If, as Marshall McLuhan once said, the medium is the message, Kingstonians should be proud of their new (unofficial) city symbol: a flock of 22 wildly decorated three-foot-high polystyrene plastic peacocks mounted on stands on sidewalks from the Stockade to the Rondout.
Like the storied sidewalk cats of Catskill, the lighthouses of Saugerties and the tugboats of Port Ewen, the peacocks, which will be auctioned off on October 26, have a local connection. Pairs of peacocks have long been a featured attraction at the Forsyth Nature Center off Lucas Avenue.
In fact, the idea behind the peacocks was to raise money to replace aging playground equipment at Kinderland Park near the Nature Center by the Junior League of Kingston. “We called it ‘Peacocks Run Wild’ because they ran out of the park and into the city,” said Tara Ryan, chairman of the fundraising event, speaking metaphorically. In the wild, a peacock is an aggressive bird, known for its ability to kill poisonous snakes.
Ryan said that Kingston mayor Shayne Gallo wasn’t all that wild about erecting plastic birds on city sidewalks when the committee broached the idea with him earlier this year. “But when we showed him depictions of what we planned to do, he got very excited,” Ryan said.
The Junior League and a host of volunteers built and opened Kinderland Park in October of 1991. It has proven a popular attraction for generations of kids and parents, some of whom played there as children. The League says that the playground routinely draws 30,000 visitors a year. But time and tots have taken a toll on the wooden structures where children climb, jump and swing. “Lots of splinters,” said Anna Brett, a member of the fundraising committee and a former Junior League president, who along with some 700 other volunteers was involved with construction of the original playground. Brett is a retired Kingston City School District principal.
Equipment for Kinderland II will cost about $170,000, Brett said. The project has about $80,000 on hand, most of it from a $50,000 state grant secured by assemblyman Kevin Cahill. Other major donors included $5,000 each from the Rifton Bruderhof, which also built the stands on which the peacocks perch, and the Bank of America. Key Bank contributed $1,000. A minimum of $500 was required from businesses for sponsorship of a peacock. Fundraising will continue through groundbreaking next April.
The peacock project moved from concept to fruition in early August, little more than four months. Ryan and her committee initially conferred with officials in Catskill, now in its eighth year of displaying artistically enhanced cats on Main Street in the village. “Lots of help, contacts and good ideas,” said Ryan of her Catskill cohorts. Among the ideas was the height of the peacocks: three feet, the same as the cats. But unlike the cats, the peacocks’ fully spread tails provided artists opportunity for broader expression.

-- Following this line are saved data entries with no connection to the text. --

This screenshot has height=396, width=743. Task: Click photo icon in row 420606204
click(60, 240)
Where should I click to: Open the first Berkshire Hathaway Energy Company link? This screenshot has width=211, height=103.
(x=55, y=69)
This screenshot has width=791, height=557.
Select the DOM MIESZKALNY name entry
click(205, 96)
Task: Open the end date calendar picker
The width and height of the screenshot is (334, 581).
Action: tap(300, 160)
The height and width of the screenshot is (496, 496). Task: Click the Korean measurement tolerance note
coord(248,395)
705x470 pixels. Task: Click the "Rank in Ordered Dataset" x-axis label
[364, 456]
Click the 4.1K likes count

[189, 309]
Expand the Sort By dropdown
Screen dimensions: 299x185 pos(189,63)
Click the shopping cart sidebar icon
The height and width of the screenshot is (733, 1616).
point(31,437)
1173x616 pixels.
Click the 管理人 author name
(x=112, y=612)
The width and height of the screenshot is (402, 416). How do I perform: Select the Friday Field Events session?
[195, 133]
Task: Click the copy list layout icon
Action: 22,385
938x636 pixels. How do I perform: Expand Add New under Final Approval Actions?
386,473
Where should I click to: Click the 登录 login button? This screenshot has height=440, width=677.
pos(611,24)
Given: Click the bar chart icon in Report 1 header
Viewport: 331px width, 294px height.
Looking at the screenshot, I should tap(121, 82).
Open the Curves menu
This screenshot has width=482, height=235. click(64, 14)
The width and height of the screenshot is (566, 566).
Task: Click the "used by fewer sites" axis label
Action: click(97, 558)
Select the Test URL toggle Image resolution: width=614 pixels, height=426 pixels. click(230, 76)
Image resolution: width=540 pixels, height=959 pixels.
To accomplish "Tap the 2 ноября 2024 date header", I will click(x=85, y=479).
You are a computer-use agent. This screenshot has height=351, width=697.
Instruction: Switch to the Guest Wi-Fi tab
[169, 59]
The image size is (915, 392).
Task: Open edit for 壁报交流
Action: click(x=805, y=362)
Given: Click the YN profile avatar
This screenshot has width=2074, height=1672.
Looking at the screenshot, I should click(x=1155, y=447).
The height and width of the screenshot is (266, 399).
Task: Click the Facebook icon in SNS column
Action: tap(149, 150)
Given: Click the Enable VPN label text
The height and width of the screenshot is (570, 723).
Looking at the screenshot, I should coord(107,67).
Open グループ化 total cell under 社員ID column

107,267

The Bruderhof financed the hiring of a carver to make the first peacock, which was subsequently molded into plastic by the USHECO firm of Rosendale. The company also made the replica for Port Ewen’s tugboats, again in conjunction with the Bruderhof.
According to Ryan, donors were recruited along with professional artists, who also included students, hobbyists and even a few preschoolers, who were asked to submit renderings for decorating blank peacocks. In July, everyone got together at a reception at the ArtBar Gallery on Broadway, where sponsors selected the artwork for their peacocks.
“We are overwhelmed by the generosity of artists, who have donated their talent, time and painting materials, and local businesses,” said Beth Hanigan, chair of the Kinderland II committee and president-elect of the Junior League. Hanigan’s late father, Bob Hanigan, was the contractor who built the original Kinderland. She played there as a child. Artist advisors were Nancy Donskoj of the Storefront Gallery, Eric Johnson of the Kingston Museum of Contemporary Art, Gloria Waslyn of the Uptown Gallery and Renee Darmstadt of Cornell Street Studios.
The peacocks will be auctioned on October 26, beginning with a preview and brunch at 12 noon at the Garden Plaza (formerly Holiday Inn) off Washington Avenue. Admission costs $30. Artists will receive 25 percent of the bid on their peacocks, with the rest going toward the Kinderland project.